- Genre: Drama
- Created by: Mikko Pöllä [fi]
- Based on: Mustat lesket
- Directed by: Venita Ozols-Graham
- Starring: Cecilia Forss; Beate Bille; Synnøve Macody Lund;
- Original languages: Danish; Norwegian; Swedish;
- No. of seasons: 2

Production
- Production location: Finland
- Production company: Moskito Television [fi]

Original release
- Release: 2016 – 2017

= Black Widows (2016 TV series) =

Nordic television series

Black Widows is a Nordic drama television series. It is created by Mikko Pöllä, directed by Venita Ozols-Graham and stars Cecilia Forss as Rebeka Axelsson, Beate Bille as Kira Just Bergman and Synnøve Macody Lund as Johanne Rønningen. It aired for two seasons from 2016 to 2017. Black Widows is a remake of the 2014 Finnish TV series Mustat lesket.

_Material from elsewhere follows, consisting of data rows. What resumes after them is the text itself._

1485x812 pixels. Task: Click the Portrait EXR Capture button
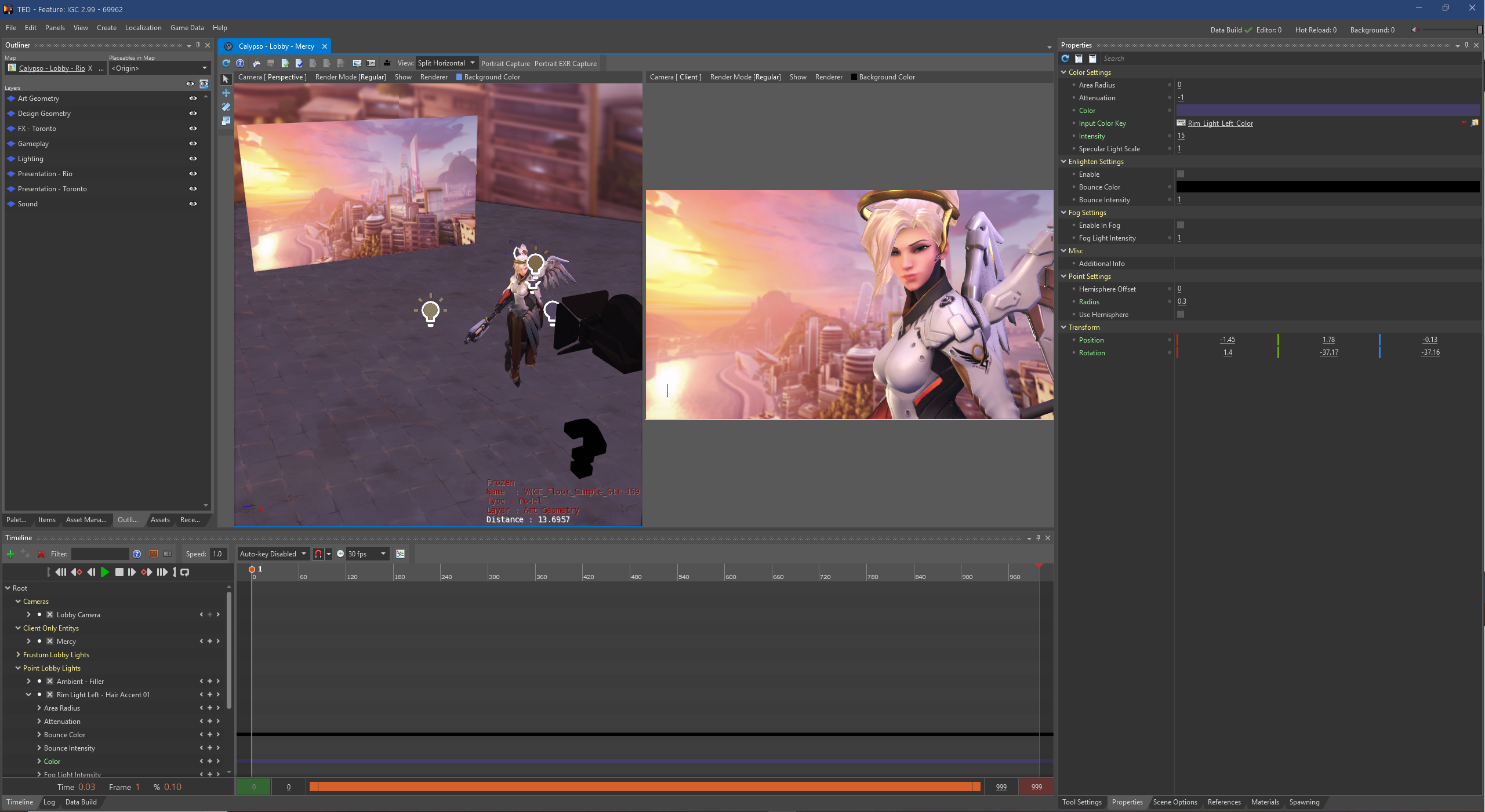565,63
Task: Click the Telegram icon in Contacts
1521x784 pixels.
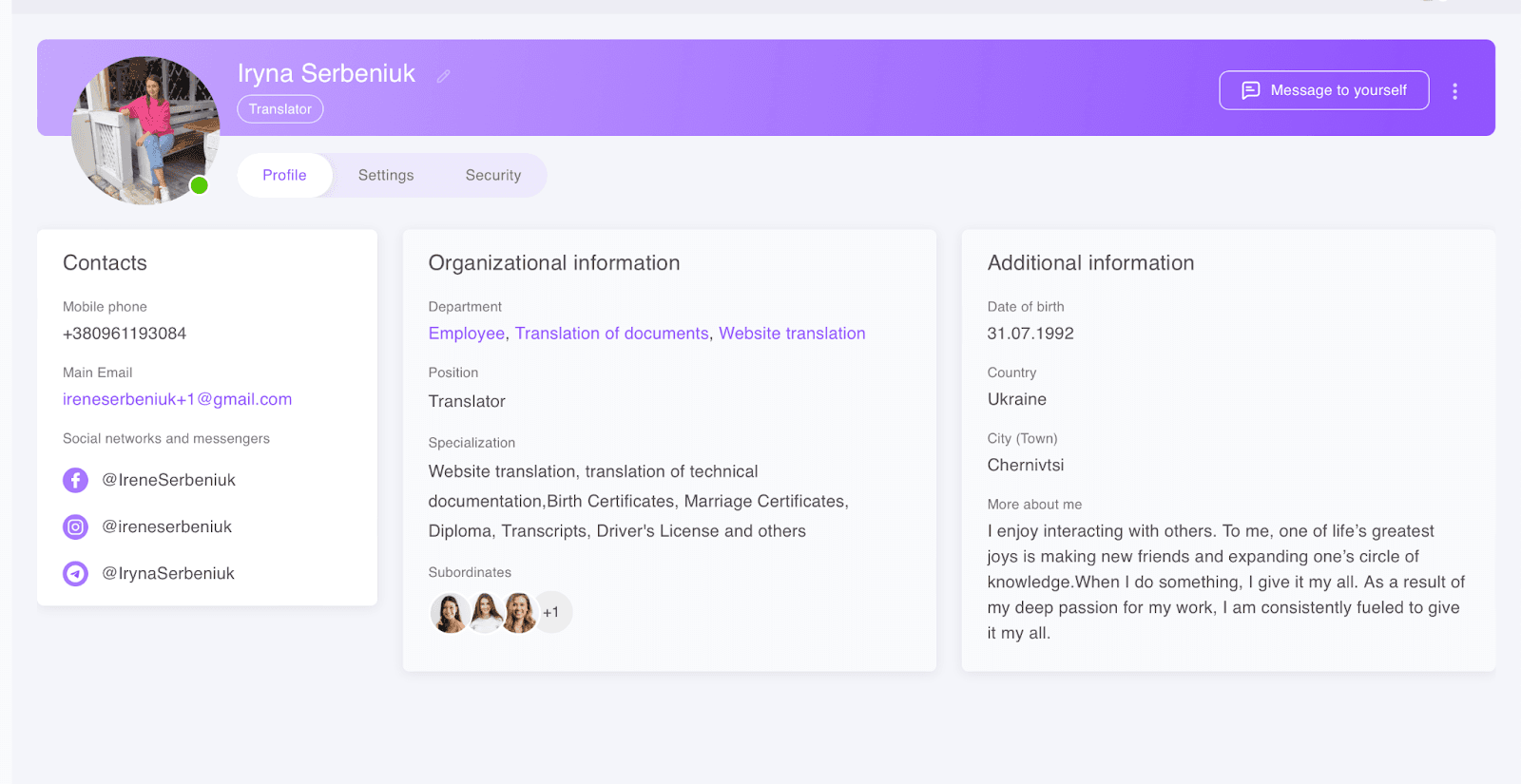Action: [x=75, y=574]
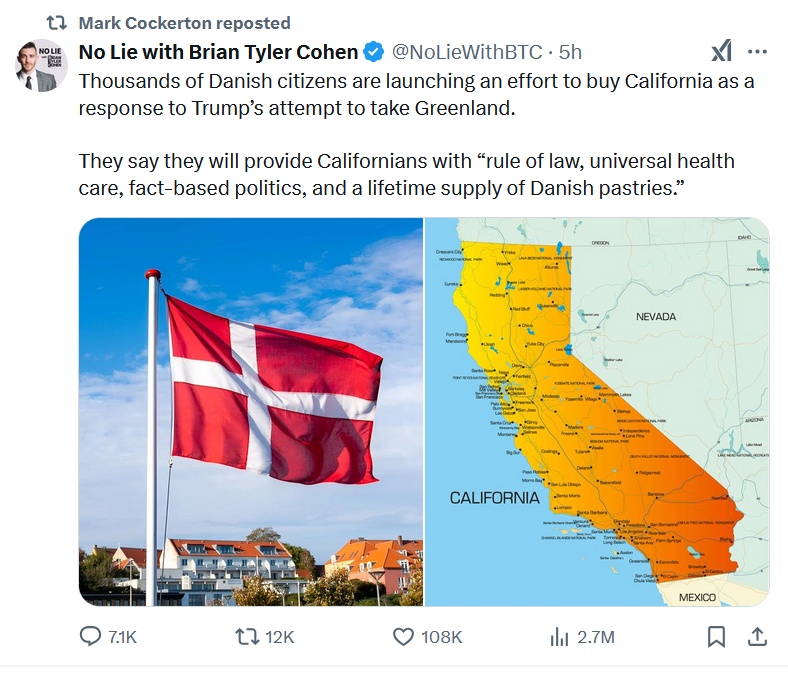Open the three-dot more options menu
Image resolution: width=788 pixels, height=675 pixels.
[x=757, y=51]
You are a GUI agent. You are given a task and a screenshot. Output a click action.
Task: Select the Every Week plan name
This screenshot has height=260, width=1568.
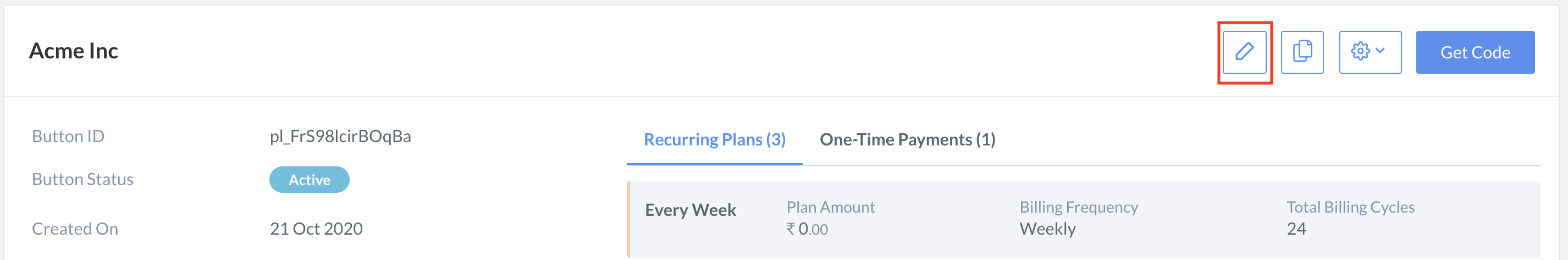[691, 210]
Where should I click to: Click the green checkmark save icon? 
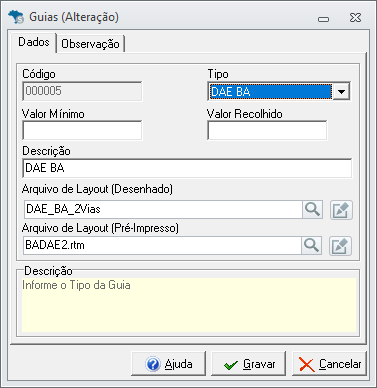click(x=231, y=365)
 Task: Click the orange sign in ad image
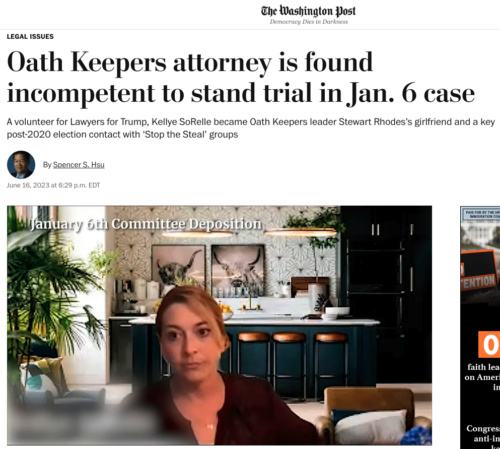(479, 271)
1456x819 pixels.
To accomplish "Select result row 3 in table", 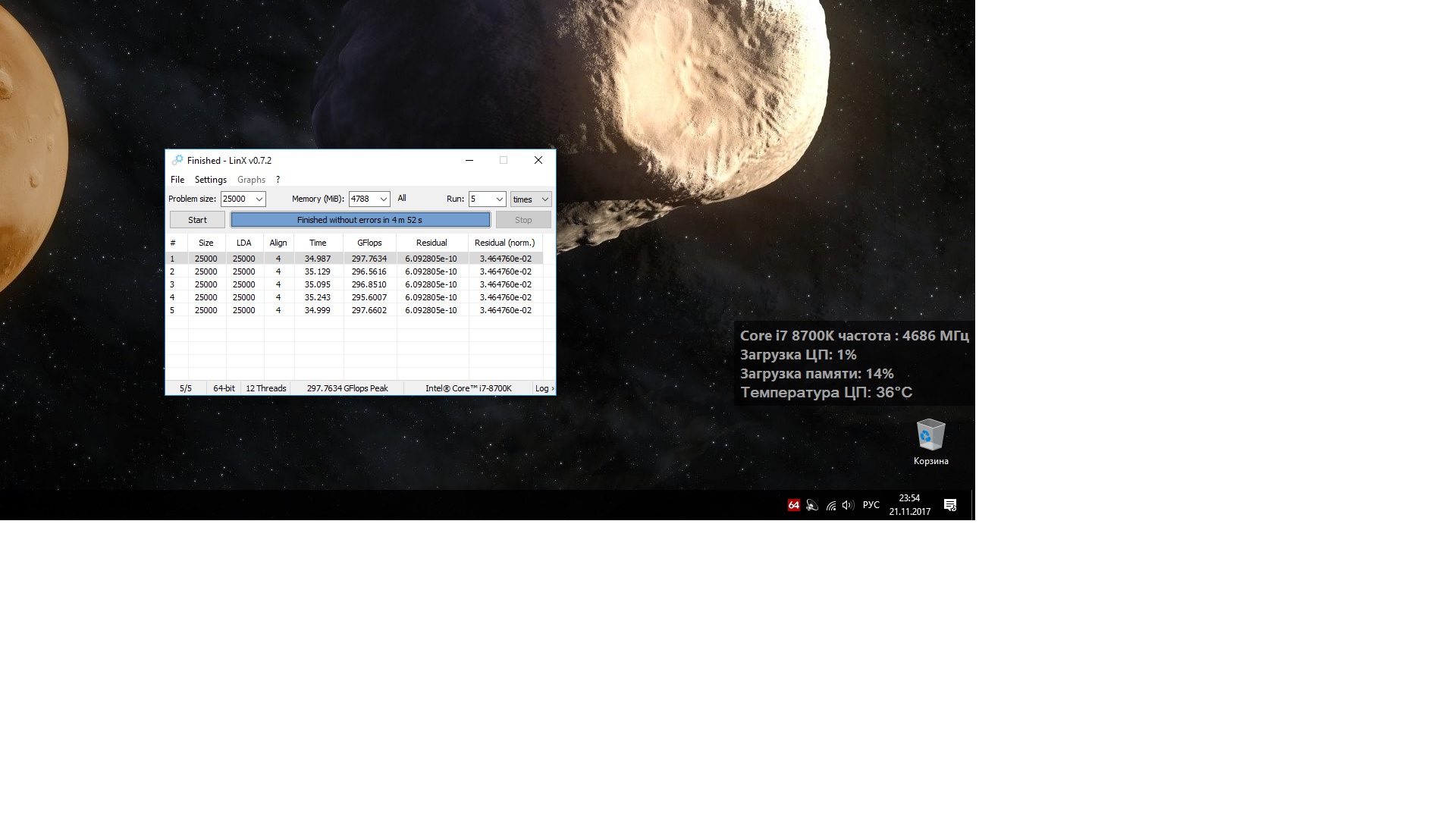I will [318, 284].
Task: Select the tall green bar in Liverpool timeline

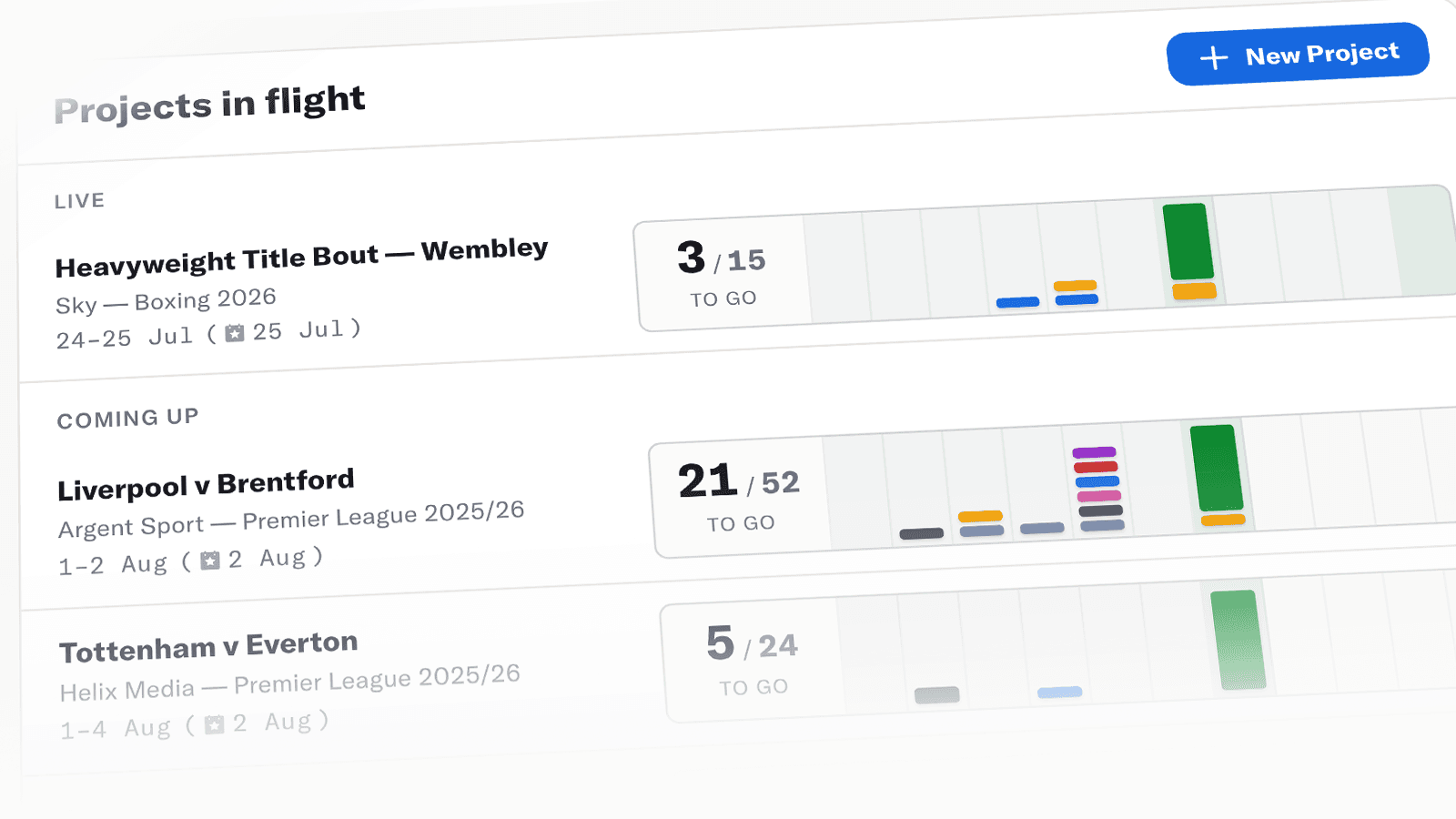Action: 1217,468
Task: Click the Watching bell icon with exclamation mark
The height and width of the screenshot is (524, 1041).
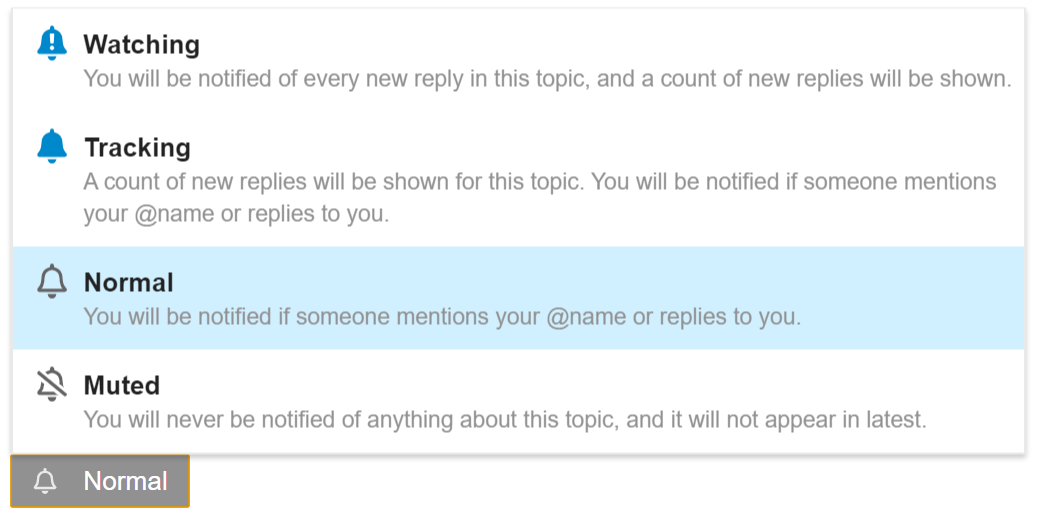Action: [52, 44]
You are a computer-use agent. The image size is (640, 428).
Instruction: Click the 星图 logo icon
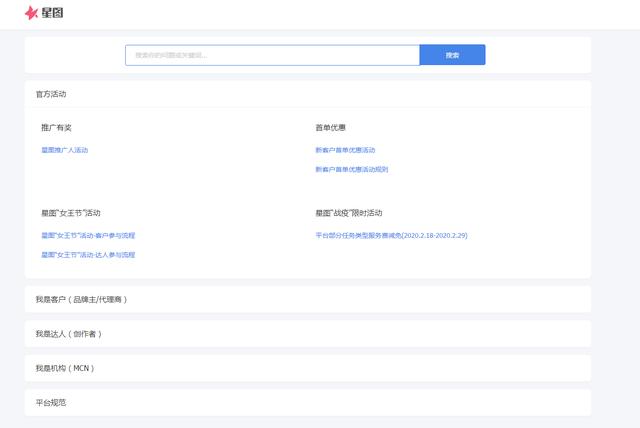coord(32,13)
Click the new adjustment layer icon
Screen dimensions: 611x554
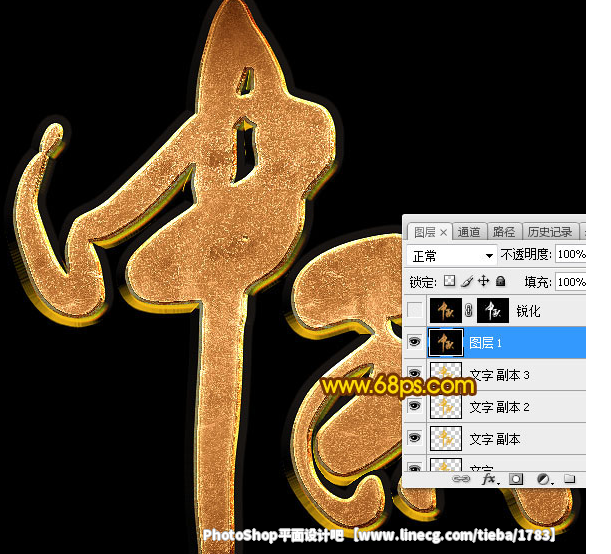[x=544, y=479]
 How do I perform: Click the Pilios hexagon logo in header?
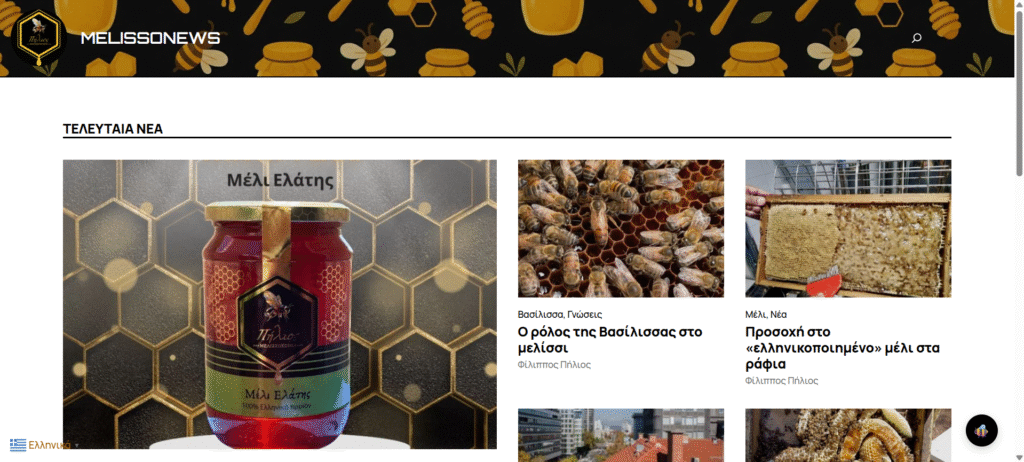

The series follows three best friends who are all in abusive marriages and whose husbands work at the same company. The women go through a life-changing event after their husbands die in an explosion during a boating trip.

Produced by the Finnish company Moskito Television, Black Widows is a Nordic collaboration: the production team is mainly Finnish, while the cast and the directors are Scandinavian, and the dialogue is in Danish, Norwegian and Swedish. Although shot almost entirely in Finland, the series is set in Scandinavia.